With a strong high grade drilling hit rates plus five gram per tonne gold equivalent of 50% for AR1, 42% for AR2 and a plus 10 gram per tonne gold equivalent 28% for AR1, 21% for AR2. We clearly see high potential for underground mining of high grade vein system at Atacampa. The drilling results also extended the interpreted bulk tonnage zone approximately 150 meters to the south. The zone is now defined as 900 meters along strike and to a vertical depth of approximately six fifty meters with an average true thickness recorded from drilling of around 48 meters, demonstrating strong bulk mining potential. The bulk zone remains open in multiple directions and we view it as a longer dated project with the high grade the priority in the near term.

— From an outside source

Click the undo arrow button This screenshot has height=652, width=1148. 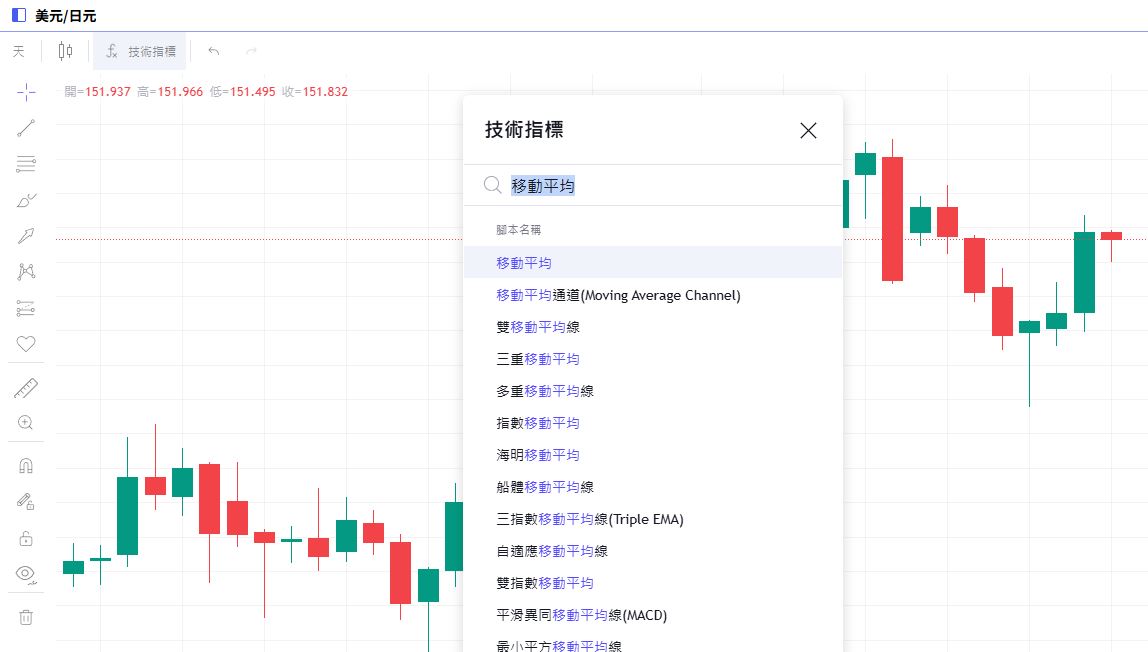click(213, 51)
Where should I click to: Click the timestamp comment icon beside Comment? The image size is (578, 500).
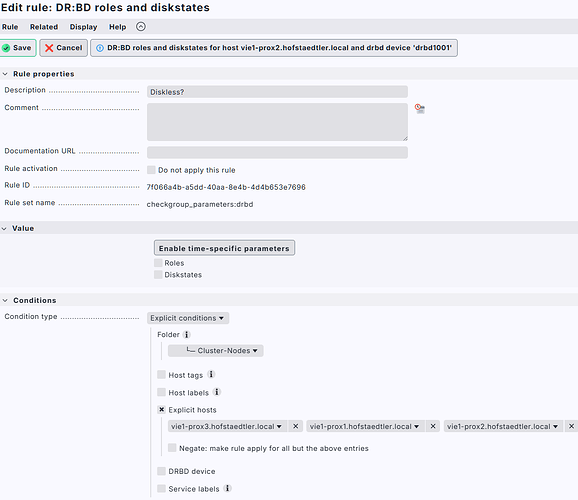(x=419, y=108)
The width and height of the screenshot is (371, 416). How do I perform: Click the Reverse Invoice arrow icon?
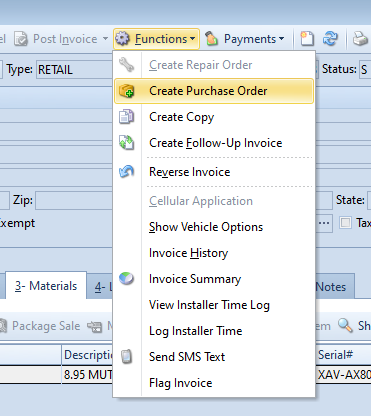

It’s important I think to illustrate just how rapidly Atacampa is growing. The far left image is from February 2024 and our latest drilling results are shown on the far right approximately one year later. When we commenced drilling at Atacampa, we had one rig operating, but given the significant exploration success today, we’ve had up to four rigs operating with plans to continue to increase upon this delivery of additional rigs in addition to commencing exploration at Maniapi, a parallel vein system less than a kilometer away later this year. Importantly, only approximately 50% of the non mineralization strike length of this corridor has been drill tested by K92 to date and that’s the known mineralized strike length. I think lastly, we’d like to highlight the significant pipeline of highly prospective exploration targets, which we have around the Kinantu Mine.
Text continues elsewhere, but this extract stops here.